Stored records
▼▼▼

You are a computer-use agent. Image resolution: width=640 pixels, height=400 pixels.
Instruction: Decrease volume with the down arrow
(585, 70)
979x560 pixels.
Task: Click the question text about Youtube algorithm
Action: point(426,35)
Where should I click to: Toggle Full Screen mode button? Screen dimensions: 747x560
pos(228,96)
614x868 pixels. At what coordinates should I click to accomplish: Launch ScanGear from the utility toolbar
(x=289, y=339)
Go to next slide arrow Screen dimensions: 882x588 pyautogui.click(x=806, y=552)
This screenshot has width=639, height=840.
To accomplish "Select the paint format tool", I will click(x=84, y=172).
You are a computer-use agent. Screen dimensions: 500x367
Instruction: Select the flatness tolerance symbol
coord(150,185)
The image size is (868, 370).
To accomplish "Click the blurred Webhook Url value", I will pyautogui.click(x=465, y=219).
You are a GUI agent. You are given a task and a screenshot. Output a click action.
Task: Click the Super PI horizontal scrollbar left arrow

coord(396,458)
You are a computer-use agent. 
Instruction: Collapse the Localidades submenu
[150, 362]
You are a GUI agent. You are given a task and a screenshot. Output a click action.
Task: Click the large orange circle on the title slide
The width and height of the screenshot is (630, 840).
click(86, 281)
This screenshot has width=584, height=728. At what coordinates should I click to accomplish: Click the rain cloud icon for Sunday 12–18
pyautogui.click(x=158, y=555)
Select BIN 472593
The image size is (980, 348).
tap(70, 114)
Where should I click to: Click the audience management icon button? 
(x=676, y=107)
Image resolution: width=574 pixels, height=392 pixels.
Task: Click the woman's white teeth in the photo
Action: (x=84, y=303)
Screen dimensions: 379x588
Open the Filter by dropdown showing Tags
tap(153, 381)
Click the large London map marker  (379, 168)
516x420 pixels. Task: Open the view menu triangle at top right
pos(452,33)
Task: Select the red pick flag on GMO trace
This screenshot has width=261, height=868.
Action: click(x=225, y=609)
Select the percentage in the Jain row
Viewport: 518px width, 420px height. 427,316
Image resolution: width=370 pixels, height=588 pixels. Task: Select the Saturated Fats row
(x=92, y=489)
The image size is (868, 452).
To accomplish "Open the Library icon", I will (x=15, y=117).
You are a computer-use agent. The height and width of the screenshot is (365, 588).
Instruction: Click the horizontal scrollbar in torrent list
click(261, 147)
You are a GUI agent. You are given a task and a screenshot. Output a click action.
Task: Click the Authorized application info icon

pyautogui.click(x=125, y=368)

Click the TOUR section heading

▲▲▲

# TASK TO CARRY OUT
If a line in the entries above has the word "slide", copy it.

# SOLUTION FOR THIS PROBLEM
Go to next slide arrow Screen dimensions: 882x588 pyautogui.click(x=806, y=552)
Task: Click the large orange circle on the title slide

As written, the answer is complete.